Auf die erste Seite hiefte die „Bild“ einen Artikel von Alexandra zu Castell Rüdenhausen. Er enthält zwar auch sinnvolle Informationen, lebt aber in seiner viel zu großen und lauten Aufmachung von der Aufregung über die angeblich politisch-überkorrekte Verbannung des schwarzen Königs. In das Geschrei um den vermeintlichen Antirassismus-Wahn der Evangelischen stimmten andere ein, zum Beispiel erstaunlich viele Regional- und Lokalzeitungen. Merke: Journalisten sind Herdentiere, eine rennt vor – andere gleich hinterher, einer blökt vor – andere machen es nach. Bei einigen ist dabei nicht nur ein dumpfer Nachahmungstrieb wahrzunehmen, sondern auch das Bedürfnis, mit dem eigenen Rassismus bitteschön nicht behelligt zu werden. Und sie finden ein dankbar-aufgebrachtes Publikum, wie viele fehlgeleitete Leserbriefe belegen.

Die Bild-Redakteurin aber drehte die Sache noch weiter und brachte diese ungeheuerliche Nachricht: „Dieses Jahr soll in Ulm die Weihnachtsgeschichte nach Lukas erzählt werden, darin kommen die Könige nicht vor.“ Daraus machten die Abschreiber von „Focus“, arbeitsscheu und empörungsgierig zugleich, einen regelrechten Skandal: „Die Gemeinde macht einen radikalen Schritt – und will diesmal sogar eine andere Version der Weihnachtsgeschichte für die Feierlichkeiten verwenden: 2020 wird kurzerhand die Weihnachtsgeschichte nach Lukas vorgelesen. Darin kommen die Heiligen Drei Könige nämlich nicht vor.“

„Breaking News“ nennt man das wohl – zu Deutsch „Zerbrochene Nachrichten“: Am Heiligabend wird in der „radikalen“ Ulmer Münstergemeinde „kurzerhand“ die Weihnachtsgeschichte nach Lukas gelesen! Schade nur, dass dies in allen evangelischen Kirchen an jedem Heiligabend immer schon so gehalten wurde und sich niemals ändern wird, solange es Heiligabendgottesdienste gibt. Die Weihnachtsgeschichte nach Matthäus (mit den drei Königen) kommt ja erst am 6. Januar dran.
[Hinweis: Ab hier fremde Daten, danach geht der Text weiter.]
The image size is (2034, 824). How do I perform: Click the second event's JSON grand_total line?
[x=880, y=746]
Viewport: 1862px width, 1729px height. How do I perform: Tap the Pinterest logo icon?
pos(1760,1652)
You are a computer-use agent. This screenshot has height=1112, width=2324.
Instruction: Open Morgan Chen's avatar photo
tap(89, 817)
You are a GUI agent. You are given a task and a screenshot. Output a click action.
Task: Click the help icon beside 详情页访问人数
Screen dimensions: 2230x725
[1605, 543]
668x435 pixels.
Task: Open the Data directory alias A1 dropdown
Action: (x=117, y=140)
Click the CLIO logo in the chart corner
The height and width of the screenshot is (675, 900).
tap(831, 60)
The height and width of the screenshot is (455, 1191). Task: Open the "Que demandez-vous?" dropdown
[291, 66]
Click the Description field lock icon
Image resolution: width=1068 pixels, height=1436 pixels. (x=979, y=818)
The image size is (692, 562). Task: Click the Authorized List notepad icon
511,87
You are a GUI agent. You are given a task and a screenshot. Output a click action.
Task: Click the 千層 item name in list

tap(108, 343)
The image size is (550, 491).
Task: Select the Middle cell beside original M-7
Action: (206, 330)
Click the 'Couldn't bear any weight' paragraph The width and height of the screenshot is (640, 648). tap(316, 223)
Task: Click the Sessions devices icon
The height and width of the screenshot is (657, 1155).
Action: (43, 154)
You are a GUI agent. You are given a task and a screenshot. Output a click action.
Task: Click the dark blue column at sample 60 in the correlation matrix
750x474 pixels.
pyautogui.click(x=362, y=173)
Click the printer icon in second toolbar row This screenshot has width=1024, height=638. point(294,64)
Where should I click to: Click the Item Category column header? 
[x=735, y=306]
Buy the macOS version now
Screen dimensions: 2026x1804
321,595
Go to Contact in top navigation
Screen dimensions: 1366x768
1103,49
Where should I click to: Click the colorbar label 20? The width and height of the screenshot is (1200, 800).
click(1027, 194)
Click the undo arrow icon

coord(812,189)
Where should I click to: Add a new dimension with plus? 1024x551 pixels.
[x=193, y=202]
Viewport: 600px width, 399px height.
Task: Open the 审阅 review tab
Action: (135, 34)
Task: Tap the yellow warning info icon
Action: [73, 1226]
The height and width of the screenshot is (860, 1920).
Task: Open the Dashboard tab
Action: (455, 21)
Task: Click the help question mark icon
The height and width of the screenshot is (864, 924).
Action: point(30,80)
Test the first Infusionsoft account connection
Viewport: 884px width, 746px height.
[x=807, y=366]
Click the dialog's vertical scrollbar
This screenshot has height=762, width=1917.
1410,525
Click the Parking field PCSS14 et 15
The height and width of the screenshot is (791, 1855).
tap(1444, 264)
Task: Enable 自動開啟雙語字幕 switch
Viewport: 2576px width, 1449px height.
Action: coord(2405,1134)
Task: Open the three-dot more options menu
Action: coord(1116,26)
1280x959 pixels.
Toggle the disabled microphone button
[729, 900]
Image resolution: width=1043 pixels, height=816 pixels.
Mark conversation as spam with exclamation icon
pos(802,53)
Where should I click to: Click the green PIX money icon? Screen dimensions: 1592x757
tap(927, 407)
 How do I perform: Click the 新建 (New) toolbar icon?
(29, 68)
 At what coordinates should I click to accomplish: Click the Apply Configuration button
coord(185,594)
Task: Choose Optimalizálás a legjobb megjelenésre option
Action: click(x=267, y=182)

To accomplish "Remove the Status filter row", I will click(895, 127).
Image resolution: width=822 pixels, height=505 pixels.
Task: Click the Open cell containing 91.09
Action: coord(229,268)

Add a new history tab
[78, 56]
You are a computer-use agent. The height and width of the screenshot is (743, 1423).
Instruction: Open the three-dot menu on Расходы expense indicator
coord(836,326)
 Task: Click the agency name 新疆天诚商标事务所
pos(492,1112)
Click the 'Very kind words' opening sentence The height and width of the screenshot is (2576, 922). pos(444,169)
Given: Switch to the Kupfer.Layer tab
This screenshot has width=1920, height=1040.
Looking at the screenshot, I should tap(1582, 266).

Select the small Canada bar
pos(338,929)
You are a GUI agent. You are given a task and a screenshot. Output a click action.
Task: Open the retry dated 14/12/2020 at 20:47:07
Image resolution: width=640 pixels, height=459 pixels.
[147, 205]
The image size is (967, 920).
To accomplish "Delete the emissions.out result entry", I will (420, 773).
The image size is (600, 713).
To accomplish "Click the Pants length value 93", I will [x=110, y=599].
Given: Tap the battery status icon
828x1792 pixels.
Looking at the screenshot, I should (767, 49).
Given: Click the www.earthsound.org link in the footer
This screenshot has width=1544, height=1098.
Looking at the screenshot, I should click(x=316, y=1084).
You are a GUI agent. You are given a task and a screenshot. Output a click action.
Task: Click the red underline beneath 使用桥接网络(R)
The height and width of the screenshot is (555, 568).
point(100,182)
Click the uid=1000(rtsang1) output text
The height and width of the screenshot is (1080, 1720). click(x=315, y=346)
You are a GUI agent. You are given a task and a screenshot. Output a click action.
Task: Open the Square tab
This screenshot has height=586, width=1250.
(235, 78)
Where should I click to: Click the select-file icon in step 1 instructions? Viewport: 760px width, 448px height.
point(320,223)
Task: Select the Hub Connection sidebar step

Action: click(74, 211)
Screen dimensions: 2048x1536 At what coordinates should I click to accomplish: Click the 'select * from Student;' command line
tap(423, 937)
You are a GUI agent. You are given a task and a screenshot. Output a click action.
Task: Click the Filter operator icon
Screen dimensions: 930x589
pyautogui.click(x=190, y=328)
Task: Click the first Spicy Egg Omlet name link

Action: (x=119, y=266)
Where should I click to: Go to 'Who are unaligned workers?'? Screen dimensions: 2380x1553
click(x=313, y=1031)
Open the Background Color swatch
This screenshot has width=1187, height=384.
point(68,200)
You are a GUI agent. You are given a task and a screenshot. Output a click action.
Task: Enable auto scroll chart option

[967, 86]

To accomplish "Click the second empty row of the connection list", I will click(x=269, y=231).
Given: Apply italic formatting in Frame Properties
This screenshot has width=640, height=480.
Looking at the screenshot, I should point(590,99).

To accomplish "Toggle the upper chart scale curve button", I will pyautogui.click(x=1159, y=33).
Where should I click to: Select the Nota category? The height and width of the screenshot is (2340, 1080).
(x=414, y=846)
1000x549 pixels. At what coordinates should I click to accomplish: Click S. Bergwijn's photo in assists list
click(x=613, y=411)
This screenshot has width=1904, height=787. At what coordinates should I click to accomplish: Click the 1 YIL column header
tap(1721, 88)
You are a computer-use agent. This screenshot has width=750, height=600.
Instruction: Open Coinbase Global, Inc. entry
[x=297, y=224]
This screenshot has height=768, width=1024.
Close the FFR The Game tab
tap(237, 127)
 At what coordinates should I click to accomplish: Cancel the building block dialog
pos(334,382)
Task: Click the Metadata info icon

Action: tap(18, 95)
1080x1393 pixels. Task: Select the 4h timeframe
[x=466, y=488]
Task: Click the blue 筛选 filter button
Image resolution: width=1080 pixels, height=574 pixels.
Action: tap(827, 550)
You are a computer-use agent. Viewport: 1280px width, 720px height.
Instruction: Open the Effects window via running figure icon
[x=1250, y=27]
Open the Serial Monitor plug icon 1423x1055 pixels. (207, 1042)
Womit nur wieder bewiesen wäre, wie wenig die allermeisten publizistischen Verteidiger des Abendlands vom Christentum wissen. Ach, die Konservativen sind auch nicht mehr, was sie früher mal waren!

Doch zum Schluss etwas Versöhnliches: Ich wünsche Frau Alexandra zu Castell Rüdenhausen, ihren Kollegen in der „Bild“-Schlussredaktion und all den Kopisten, vor allem bei „Focus“, schon jetzt Frohe Weihnachten! Und ich lade sie alle ein, an Heiligabend einfach mal einen Gottesdienst zu besuchen. Diesmal wird er Corona-bedingt anders sein als gewohnt. Aber schön wird er trotzdem – nicht zuletzt, weil in ihm die Weihnachtsgeschichte nach Lukas zu hören sein wird, so wie jedes Jahr.

P.S.: Wer zur Abwechslung erleben will, was wirklich guter Journalismus leisten kann, dem empfehle ich die gerade veröffentlichte WDR-Dokumentation von Arnd Henze und Sonja Kättner-Neumann über das Wolfsburger Hanns-Lilje-Heim. Hier starben in der ersten Corona-Zeit fast 50 Menschen. Mit einer beeindruckenden Mischung aus Sensibilität und Sachlichkeit weckt dieser Film Verständnis für eine extrem schwierige Zeit.